Pixel coordinate grounding data
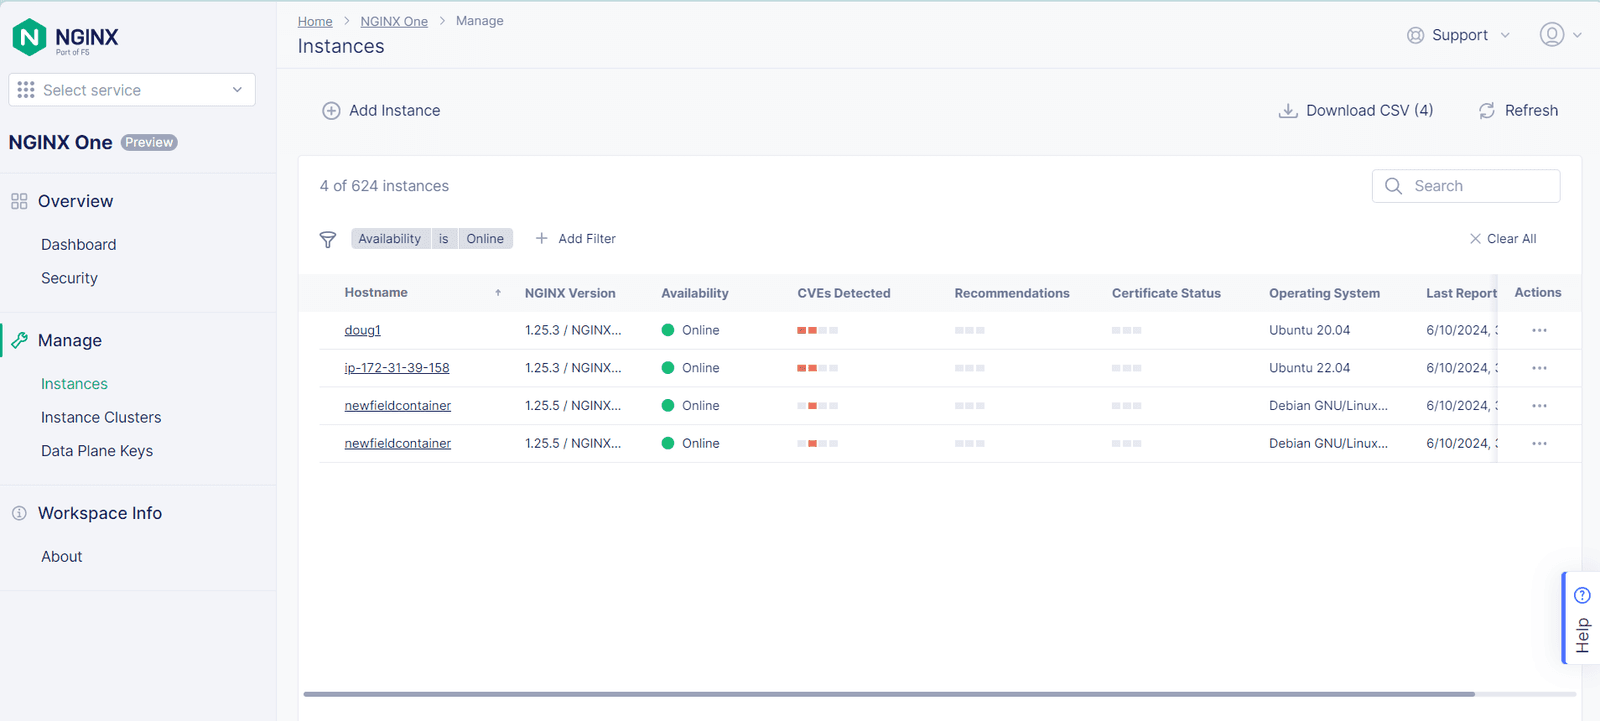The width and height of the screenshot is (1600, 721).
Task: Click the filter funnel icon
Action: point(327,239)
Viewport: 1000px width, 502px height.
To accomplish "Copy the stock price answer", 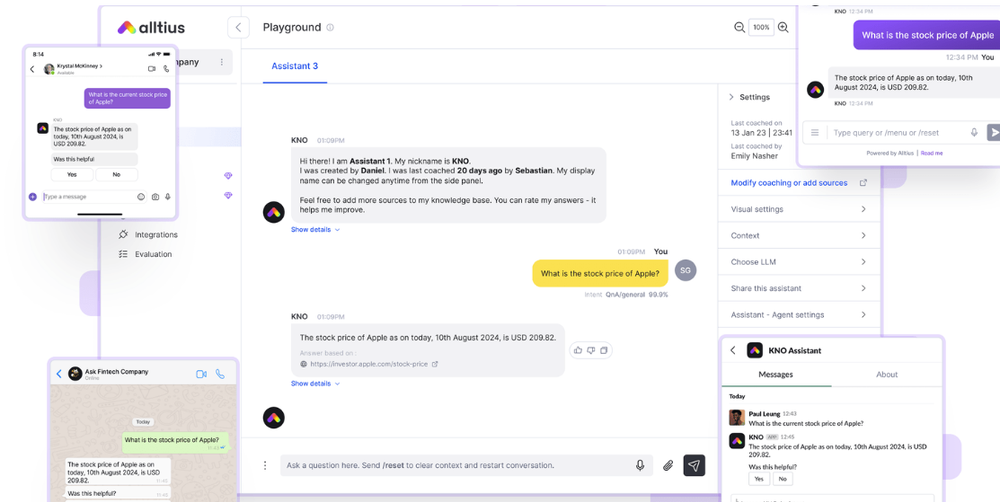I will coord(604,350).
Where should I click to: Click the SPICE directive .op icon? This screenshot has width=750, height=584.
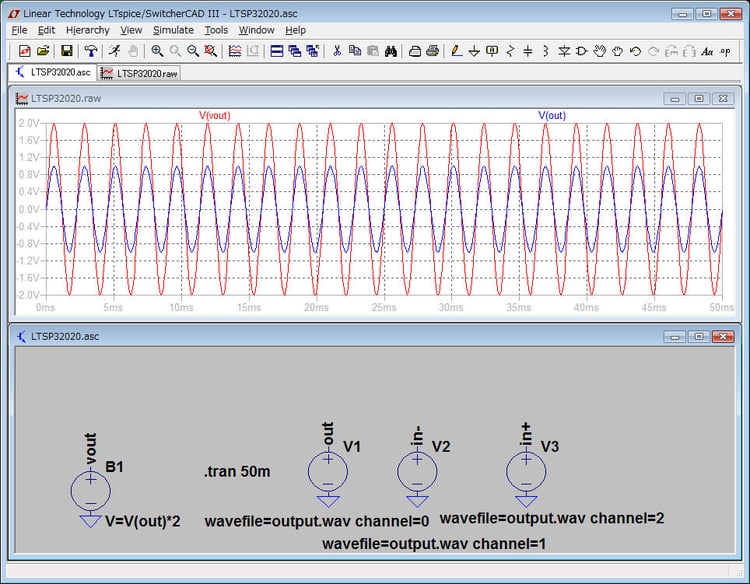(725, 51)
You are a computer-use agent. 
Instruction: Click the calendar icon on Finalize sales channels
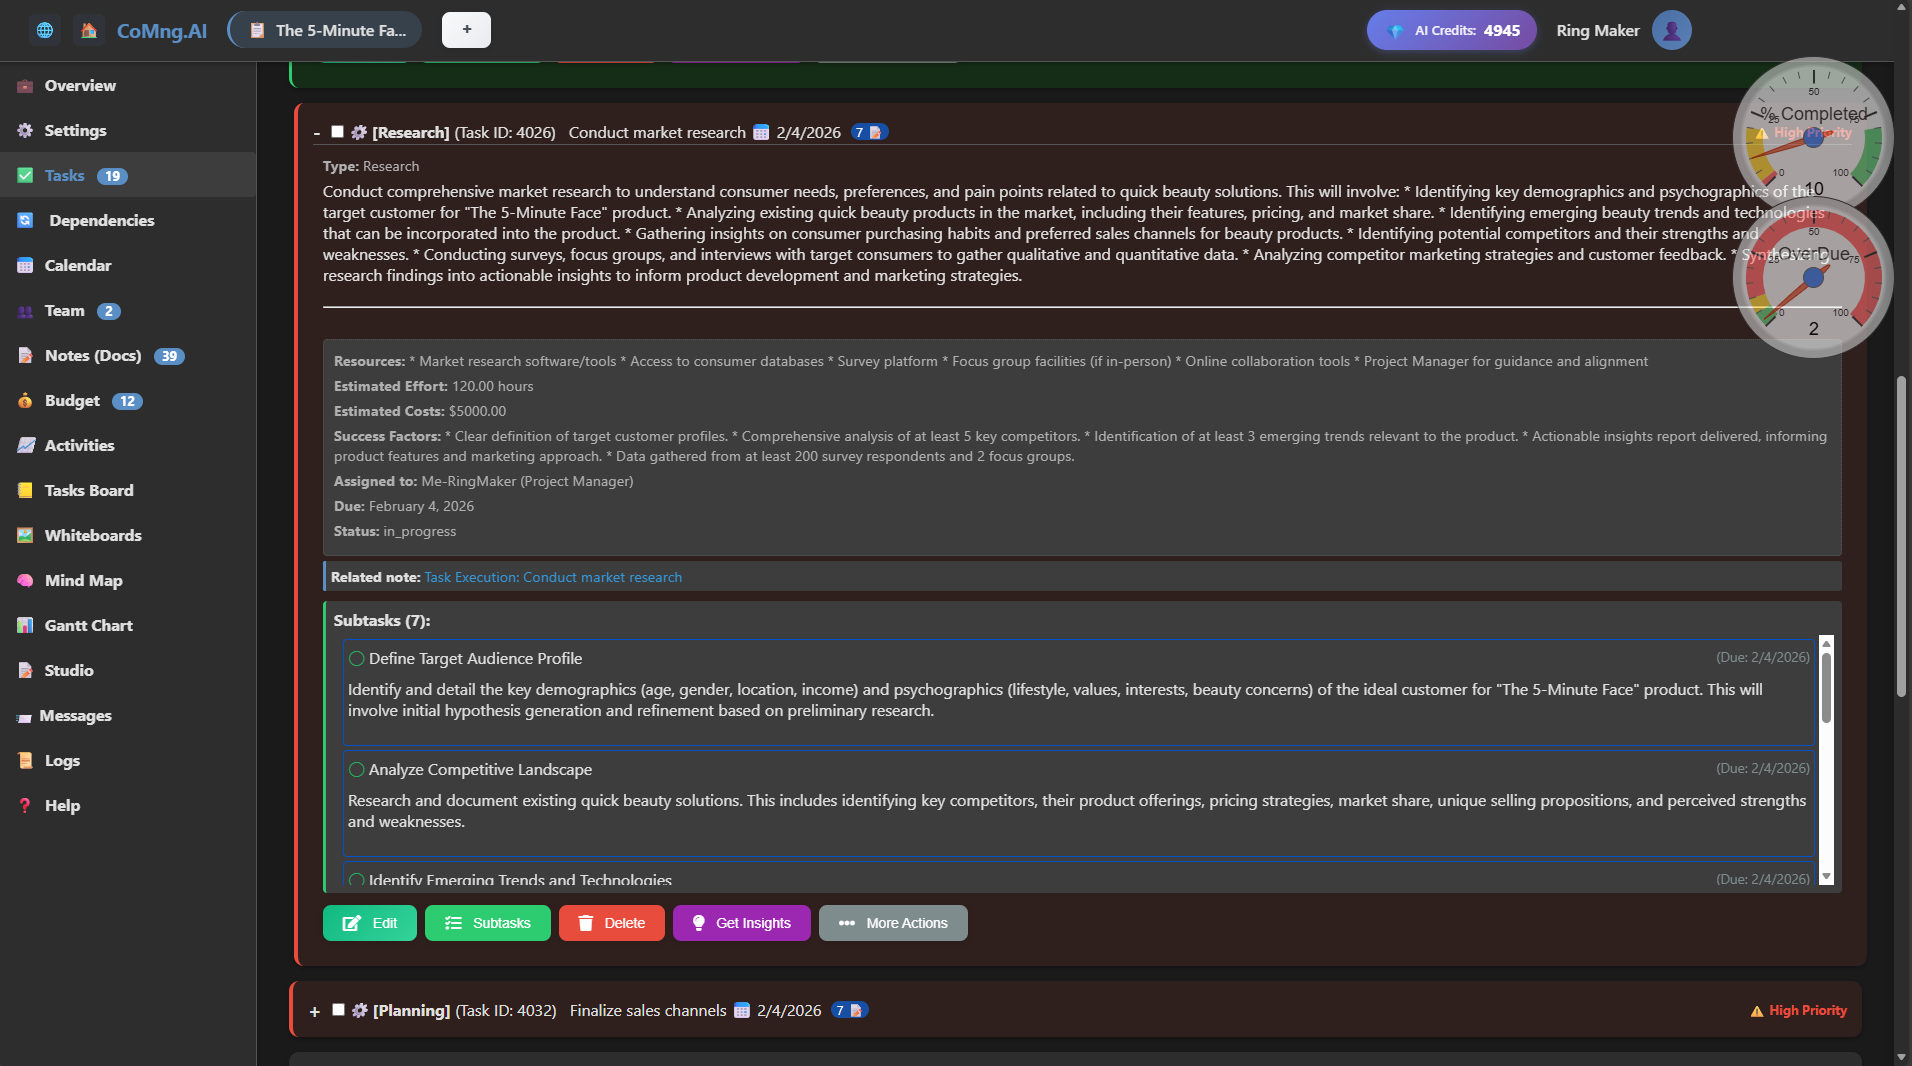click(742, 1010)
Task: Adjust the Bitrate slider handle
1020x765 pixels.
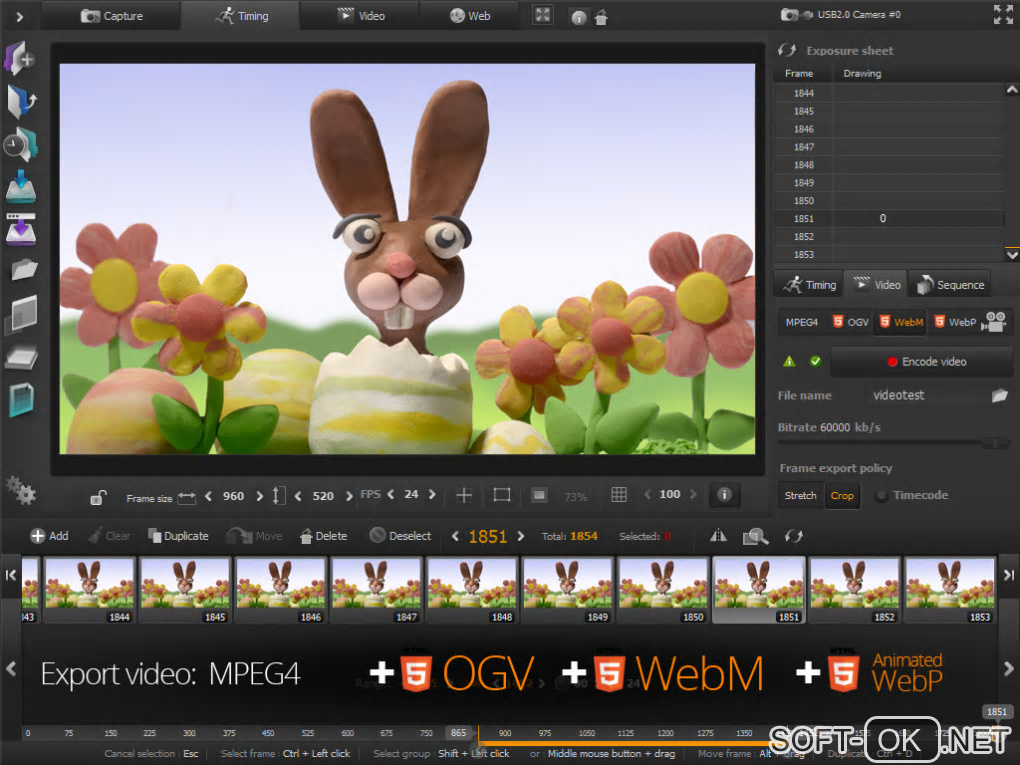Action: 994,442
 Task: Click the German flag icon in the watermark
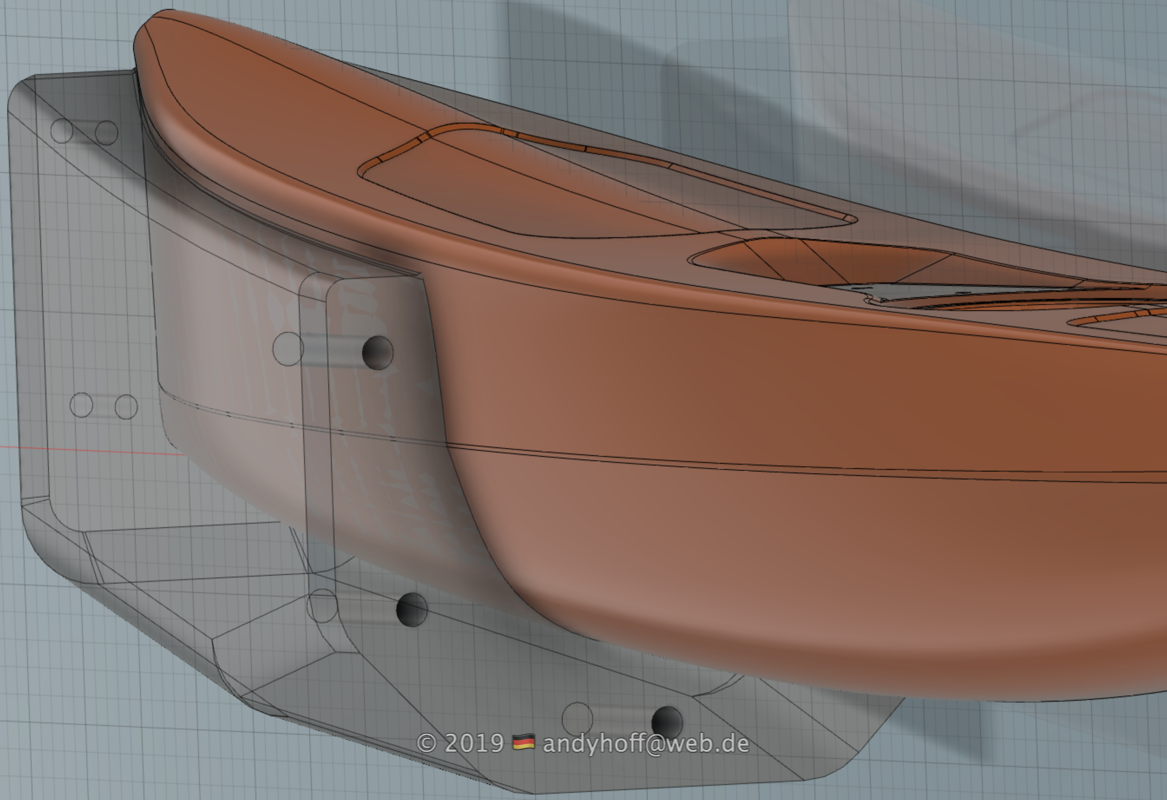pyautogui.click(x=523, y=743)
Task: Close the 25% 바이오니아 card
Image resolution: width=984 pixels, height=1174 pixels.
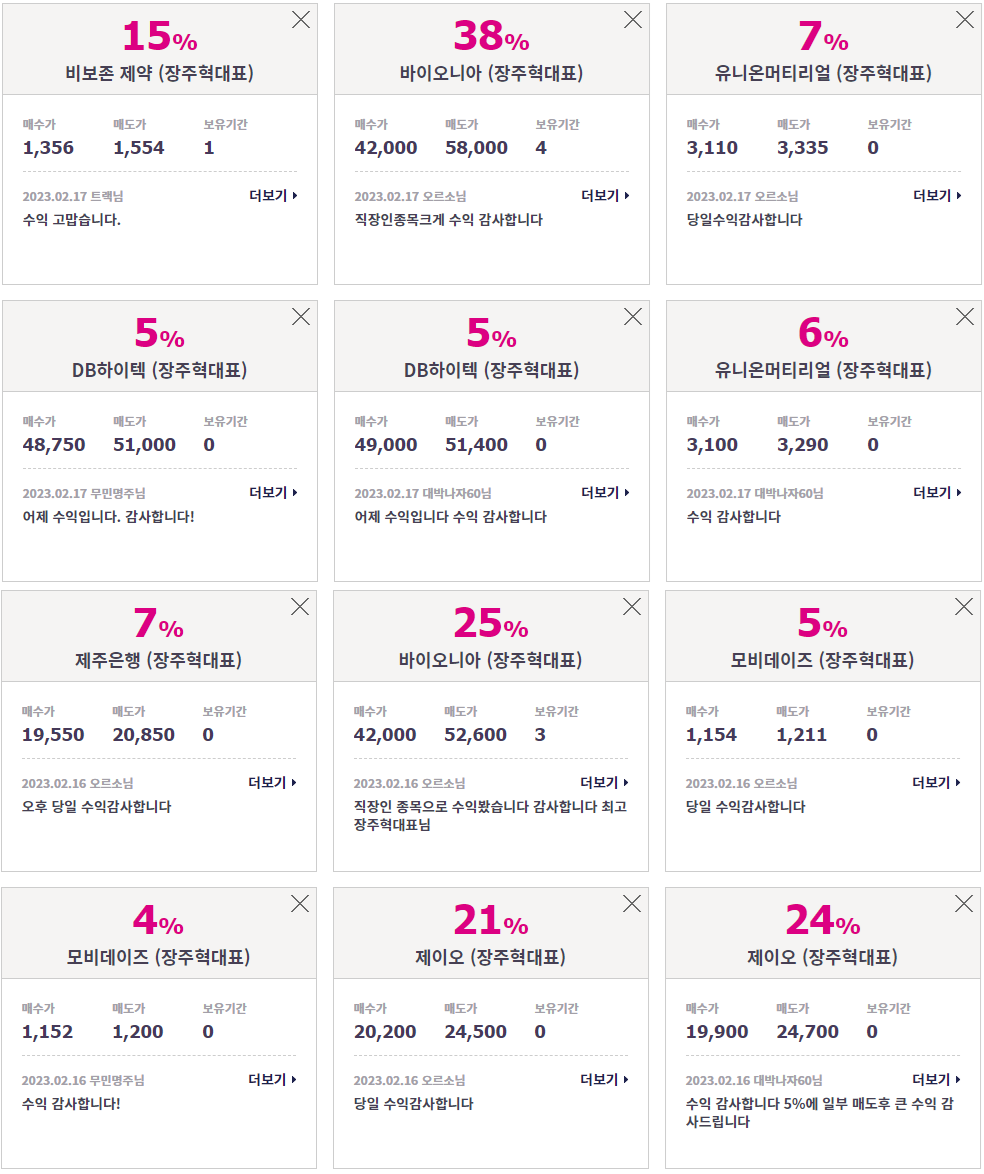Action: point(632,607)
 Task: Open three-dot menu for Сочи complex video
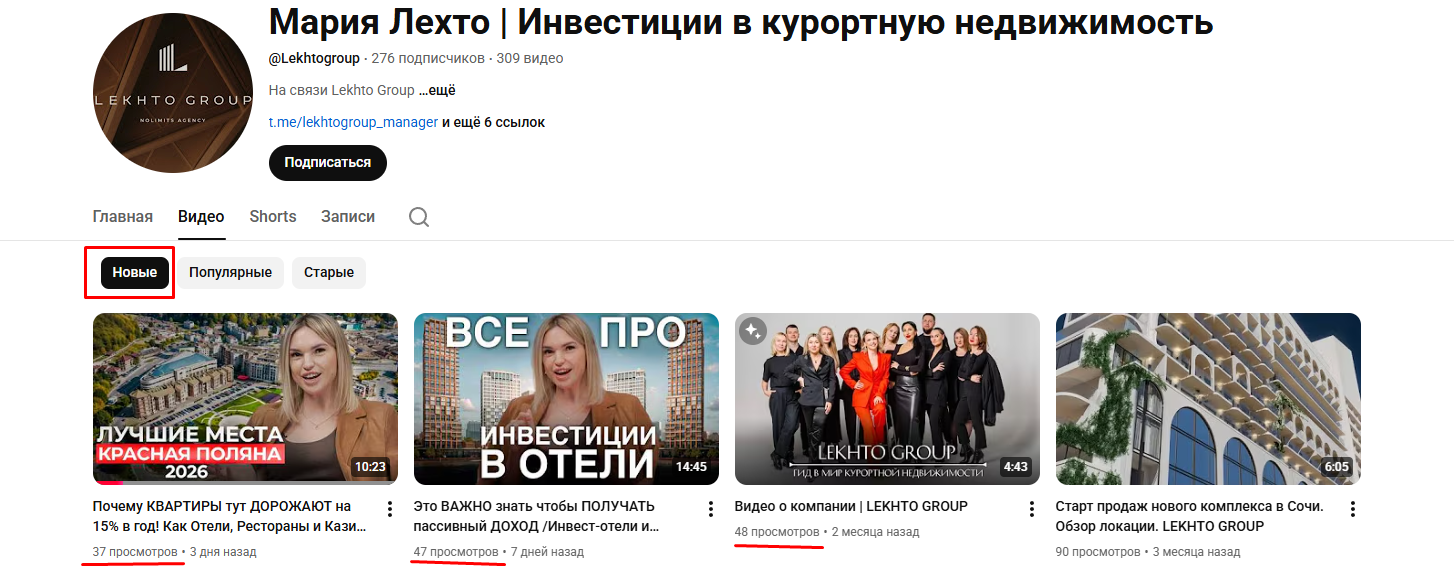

§ **Work required**: Leave out every picture and copy verbatim the lines running from the line containing "Task: Click the German" through the final line of the data.

§ **Written solution**:
 Task: Click the German flag icon in the watermark
pyautogui.click(x=523, y=743)
Task: Close the 25% 바이오니아 card
Image resolution: width=984 pixels, height=1174 pixels.
Action: point(632,607)
 Task: Open three-dot menu for Сочи complex video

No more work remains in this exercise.